Ни ей, ни Пастернаку не требовалось, даже если бы у них было намерение, идти в ногу со временем; ускорение, задаваемое времени истинной поэзией, всегда больше максимального ускорения эпохи, что и делает творчество поэта вневременным. Ожидание чудес от Джека Алтаузена в 20-х годах было перенесено любителями стихов в 50-е годы на другие имена, но Ахматова - Пастернак, по словам не любившей шутить критики, "не сумевшие вовремя умереть", простым наличием в списке, пусть и среди тех, кто прижат к обочине, в сочетании с неучастием в гонке, портили удовольствие уже от самого ожидания и в конце концов сводили объявленные чудеса на нет, в лучшем случае - к трюку. Несмотря на коренную разницу эстетических установок Ахматовой, писавшей так, чтобы потомки "на таинственном склепе чьи-то, вздрогнув, прочли имена", и Пастернака, писавшего так, чтобы в момент чтения строки продолжало быть видно, как сохнут чернила под его рукой, - циркуль для измерения масштаба ее "монументальности" и его "моментальности" был растворен столь широко, что оказывался непригоден для оценки величины других, и те, от кого ждали чудес, наглядно проигрывали в сравнении с ними, попросту выпадали из сравнения. После их смерти все резко переменилось: масштабы, метод измерения, наконец, сами циркули. Переменилась атмосфера.

Вечер, конец дня, конец года, конец века предполагают спад активности, замирание, откладывание дел, мыслей и самой жизни на начало следующего - дня, года, века. В конце-начале половинных сроков все это проявляется в более стертом виде, выражено менее остро, но все же ощущается отчетливо. К середине 60-х годов усталость, накопленная за полвека, усугубленная его катаклизмами и по-новому отяжелевшая после облегчения, полученного от смерти Сталина, дала себя знать в самых разных областях. Силы, которые собирались к началу второй половины столетия, справиться с ней не могли, хотя в свою меру и старались: в частности, поэзия стала уступать место литературе, публицистике, широко - от Евтушенко до Солженицына - понимаемому диссидентству, прозе, а в узколитературном плане - анализу прежде написанных стихов. Но признаки деградации можно было заметить и раньше - в "оттепель" и даже в "расцвет нового интереса к поэзии", как говорила Ахматова в начале 60-х годов. Исподволь демонстрировать их, ненавязчиво, но неоспоримо, удавалось в первую очередь ей самой.

"Стара собака стала", - приговаривала она время от времени, отнюдь не жалуясь и констатируя не только физическую тяжесть прожитых лет, но и невозможность не знать то, что она знала. Она вспоминала запись Вяземского, которую он оставил, прочитав "Войну и мир", то есть уже стариком, - о днях его юности и молодости.
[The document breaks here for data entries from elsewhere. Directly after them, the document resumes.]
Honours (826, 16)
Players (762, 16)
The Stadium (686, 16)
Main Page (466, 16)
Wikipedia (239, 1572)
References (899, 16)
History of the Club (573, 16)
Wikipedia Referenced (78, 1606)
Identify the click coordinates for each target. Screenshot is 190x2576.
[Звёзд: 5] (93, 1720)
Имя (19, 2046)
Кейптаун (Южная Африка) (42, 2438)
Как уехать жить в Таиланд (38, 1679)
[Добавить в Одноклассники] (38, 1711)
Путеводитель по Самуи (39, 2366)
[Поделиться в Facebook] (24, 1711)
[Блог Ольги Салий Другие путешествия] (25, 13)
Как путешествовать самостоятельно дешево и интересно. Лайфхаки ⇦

Он писал, что "покойному императору", так он называл Александра I, многое можно поставить в упрек, но одного качества в нем не было и следа - вульгарности: он был безукоризненно воспитан и не мог, как описывает молодой граф Толстой, бросать деньги в народ. Не то чтобы она была на стороне Вяземского: когда я однажды сказал, что согласен с каждым его словом в оценке пушкинского "Клеветникам России", она сердито бросила: "А я нет. Верно или нет, но тот сказал, что хотел, во всеуслышанье, а этот - в своем дневнике, велика заслуга". И не шпилькой Толстому, которого она деланно свирепо ругала "мусорным стариком" за заведомую неправду об Анне Карениной и вообще за жертвенную приверженность идеям, было ее замечание. Но подобные сопоставления выстраивались, сплошь и рядом без ее желания, в четкие параллели: было - стало. Не брюзжание "было лучше, стало хуже", а: было так - стало не так, а кому что больше нравится - дело вкуса. Она рассказала о жене Стравинского Вере, ослепительной красавице, прозванной петербургскими ценителями красоты Бякой: в эмиграции, в Париже, она открыла шляпную мастерскую; клиентка примеряла перед зеркалом шляпу, и, если сомневалась, Бяка надевала эту шляпу на себя и говорила: "Ну как?" - после чего та немедленно убеждалась, что шляпа изумительно красива, и платила деньги. "Она была настоящая красавица, - сказала Ахматова, - это такая редкость, Вот эта грузинка, жена нашего славного поэта, вы ее видели, она ведь безукоризненно красива - но пронеси бог мимо такой красоты".